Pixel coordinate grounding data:
☆ ☆ ☆ ☆

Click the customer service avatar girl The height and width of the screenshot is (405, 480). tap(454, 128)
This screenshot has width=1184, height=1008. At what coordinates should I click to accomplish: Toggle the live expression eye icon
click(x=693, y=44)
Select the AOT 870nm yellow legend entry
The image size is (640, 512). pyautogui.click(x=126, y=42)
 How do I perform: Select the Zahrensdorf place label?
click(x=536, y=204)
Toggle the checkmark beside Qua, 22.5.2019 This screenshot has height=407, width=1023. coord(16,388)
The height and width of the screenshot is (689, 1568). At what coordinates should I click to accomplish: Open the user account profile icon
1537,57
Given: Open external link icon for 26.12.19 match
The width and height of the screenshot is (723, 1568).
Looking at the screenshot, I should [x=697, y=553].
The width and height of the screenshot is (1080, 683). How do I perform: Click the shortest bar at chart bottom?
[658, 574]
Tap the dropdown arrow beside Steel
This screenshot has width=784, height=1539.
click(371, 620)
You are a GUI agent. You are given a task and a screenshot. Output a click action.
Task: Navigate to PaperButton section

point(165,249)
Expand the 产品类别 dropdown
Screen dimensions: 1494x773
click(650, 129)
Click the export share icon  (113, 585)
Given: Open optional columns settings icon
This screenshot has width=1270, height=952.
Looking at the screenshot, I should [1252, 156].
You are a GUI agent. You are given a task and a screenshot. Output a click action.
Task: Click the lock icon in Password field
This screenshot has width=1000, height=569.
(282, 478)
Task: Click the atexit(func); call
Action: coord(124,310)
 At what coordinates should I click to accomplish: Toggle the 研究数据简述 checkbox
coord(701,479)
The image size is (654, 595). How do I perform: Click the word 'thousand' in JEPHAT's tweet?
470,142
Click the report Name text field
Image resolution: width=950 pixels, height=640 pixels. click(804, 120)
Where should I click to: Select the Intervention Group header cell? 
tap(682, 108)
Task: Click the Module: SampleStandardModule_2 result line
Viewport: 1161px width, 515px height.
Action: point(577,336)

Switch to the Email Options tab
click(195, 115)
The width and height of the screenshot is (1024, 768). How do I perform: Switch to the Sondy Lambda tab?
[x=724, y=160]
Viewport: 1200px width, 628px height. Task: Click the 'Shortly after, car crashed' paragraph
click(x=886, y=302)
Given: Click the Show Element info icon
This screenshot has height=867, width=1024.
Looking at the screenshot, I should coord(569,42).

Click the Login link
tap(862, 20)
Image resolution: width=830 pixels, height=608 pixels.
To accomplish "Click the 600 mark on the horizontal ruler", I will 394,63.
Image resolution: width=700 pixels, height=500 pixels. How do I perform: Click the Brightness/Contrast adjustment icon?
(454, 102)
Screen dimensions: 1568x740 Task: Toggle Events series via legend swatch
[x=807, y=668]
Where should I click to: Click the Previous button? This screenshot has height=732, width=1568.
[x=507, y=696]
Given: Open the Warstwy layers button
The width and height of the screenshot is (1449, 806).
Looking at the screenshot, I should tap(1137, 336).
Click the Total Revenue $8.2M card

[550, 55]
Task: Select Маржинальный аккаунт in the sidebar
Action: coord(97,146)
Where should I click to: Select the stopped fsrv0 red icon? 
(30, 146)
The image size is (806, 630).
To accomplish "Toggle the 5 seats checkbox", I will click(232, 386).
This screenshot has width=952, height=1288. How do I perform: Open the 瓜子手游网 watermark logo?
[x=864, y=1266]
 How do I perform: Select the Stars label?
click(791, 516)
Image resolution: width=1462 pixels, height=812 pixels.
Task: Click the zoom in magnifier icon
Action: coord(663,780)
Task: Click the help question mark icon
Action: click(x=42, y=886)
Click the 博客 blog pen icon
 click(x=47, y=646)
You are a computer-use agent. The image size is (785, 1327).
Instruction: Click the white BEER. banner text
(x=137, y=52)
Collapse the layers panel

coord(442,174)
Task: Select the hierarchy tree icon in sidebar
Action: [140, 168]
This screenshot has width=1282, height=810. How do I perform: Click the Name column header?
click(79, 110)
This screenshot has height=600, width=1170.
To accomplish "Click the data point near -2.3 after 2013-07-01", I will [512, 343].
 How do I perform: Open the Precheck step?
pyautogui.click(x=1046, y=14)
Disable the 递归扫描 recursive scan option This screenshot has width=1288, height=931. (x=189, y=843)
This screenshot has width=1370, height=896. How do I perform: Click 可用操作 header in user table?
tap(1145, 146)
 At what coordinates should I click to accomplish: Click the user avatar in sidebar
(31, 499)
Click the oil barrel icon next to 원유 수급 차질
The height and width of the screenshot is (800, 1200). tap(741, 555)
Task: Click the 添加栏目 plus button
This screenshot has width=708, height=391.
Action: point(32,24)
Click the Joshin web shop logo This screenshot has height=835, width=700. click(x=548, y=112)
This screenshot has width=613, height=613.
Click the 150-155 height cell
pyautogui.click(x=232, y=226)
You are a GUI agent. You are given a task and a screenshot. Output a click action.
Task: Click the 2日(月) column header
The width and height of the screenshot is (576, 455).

☆ ☆ ☆ ☆

(TASK TO CARRY OUT)
Return every record above exactly, line by line.

(REPLY)
Click the customer service avatar girl The height and width of the screenshot is (405, 480). tap(454, 128)
This screenshot has width=1184, height=1008. At what coordinates should I click to accomplish: Toggle the live expression eye icon
click(x=693, y=44)
Select the AOT 870nm yellow legend entry
The image size is (640, 512). pyautogui.click(x=126, y=42)
 How do I perform: Select the Zahrensdorf place label?
click(x=536, y=204)
Toggle the checkmark beside Qua, 22.5.2019 This screenshot has height=407, width=1023. coord(16,388)
The height and width of the screenshot is (689, 1568). At what coordinates should I click to accomplish: Open the user account profile icon
1537,57
Given: Open external link icon for 26.12.19 match
The width and height of the screenshot is (723, 1568).
Looking at the screenshot, I should [x=697, y=553].
The width and height of the screenshot is (1080, 683). How do I perform: Click the shortest bar at chart bottom?
[658, 574]
Tap the dropdown arrow beside Steel
This screenshot has width=784, height=1539.
click(371, 620)
You are a GUI agent. You are given a task and a screenshot. Output a click action.
Task: Navigate to PaperButton section

point(165,249)
Expand the 产品类别 dropdown
Screen dimensions: 1494x773
click(650, 129)
Click the export share icon  (113, 585)
Given: Open optional columns settings icon
This screenshot has width=1270, height=952.
Looking at the screenshot, I should [1252, 156].
You are a GUI agent. You are given a task and a screenshot. Output a click action.
Task: Click the lock icon in Password field
This screenshot has width=1000, height=569.
(282, 478)
Task: Click the atexit(func); call
Action: coord(124,310)
 At what coordinates should I click to accomplish: Toggle the 研究数据简述 checkbox
coord(701,479)
The image size is (654, 595). How do I perform: Click the word 'thousand' in JEPHAT's tweet?
470,142
Click the report Name text field
Image resolution: width=950 pixels, height=640 pixels. click(804, 120)
Where should I click to: Select the Intervention Group header cell? 
tap(682, 108)
Task: Click the Module: SampleStandardModule_2 result line
Viewport: 1161px width, 515px height.
Action: point(577,336)

Switch to the Email Options tab
click(195, 115)
The width and height of the screenshot is (1024, 768). How do I perform: Switch to the Sondy Lambda tab?
[x=724, y=160]
Viewport: 1200px width, 628px height. Task: Click the 'Shortly after, car crashed' paragraph
click(x=886, y=302)
Given: Click the Show Element info icon
This screenshot has height=867, width=1024.
Looking at the screenshot, I should coord(569,42).

Click the Login link
tap(862, 20)
Image resolution: width=830 pixels, height=608 pixels.
To accomplish "Click the 600 mark on the horizontal ruler", I will 394,63.
Image resolution: width=700 pixels, height=500 pixels. How do I perform: Click the Brightness/Contrast adjustment icon?
(454, 102)
Screen dimensions: 1568x740 Task: Toggle Events series via legend swatch
[x=807, y=668]
Where should I click to: Click the Previous button? This screenshot has height=732, width=1568.
[x=507, y=696]
Given: Open the Warstwy layers button
The width and height of the screenshot is (1449, 806).
Looking at the screenshot, I should tap(1137, 336).
Click the Total Revenue $8.2M card

[550, 55]
Task: Select Маржинальный аккаунт in the sidebar
Action: coord(97,146)
Where should I click to: Select the stopped fsrv0 red icon? 
(30, 146)
The image size is (806, 630).
To accomplish "Toggle the 5 seats checkbox", I will click(232, 386).
This screenshot has width=952, height=1288. How do I perform: Open the 瓜子手游网 watermark logo?
[x=864, y=1266]
 How do I perform: Select the Stars label?
click(791, 516)
Image resolution: width=1462 pixels, height=812 pixels.
Task: Click the zoom in magnifier icon
Action: coord(663,780)
Task: Click the help question mark icon
Action: click(x=42, y=886)
Click the 博客 blog pen icon
 click(x=47, y=646)
You are a computer-use agent. The image size is (785, 1327).
Instruction: Click the white BEER. banner text
(x=137, y=52)
Collapse the layers panel

coord(442,174)
Task: Select the hierarchy tree icon in sidebar
Action: [140, 168]
This screenshot has width=1282, height=810. How do I perform: Click the Name column header?
click(79, 110)
This screenshot has height=600, width=1170.
To accomplish "Click the data point near -2.3 after 2013-07-01", I will [512, 343].
 How do I perform: Open the Precheck step?
pyautogui.click(x=1046, y=14)
Disable the 递归扫描 recursive scan option This screenshot has width=1288, height=931. (x=189, y=843)
This screenshot has width=1370, height=896. How do I perform: Click 可用操作 header in user table?
tap(1145, 146)
 At what coordinates should I click to accomplish: Click the user avatar in sidebar
(31, 499)
Click the oil barrel icon next to 원유 수급 차질
The height and width of the screenshot is (800, 1200). tap(741, 555)
Task: Click the 添加栏目 plus button
This screenshot has width=708, height=391.
Action: point(32,24)
Click the Joshin web shop logo This screenshot has height=835, width=700. click(x=548, y=112)
This screenshot has width=613, height=613.
Click the 150-155 height cell
pyautogui.click(x=232, y=226)
You are a GUI agent. You are given a task and a screenshot. Output a click action.
Task: Click the 2日(月) column header
The width and height of the screenshot is (576, 455).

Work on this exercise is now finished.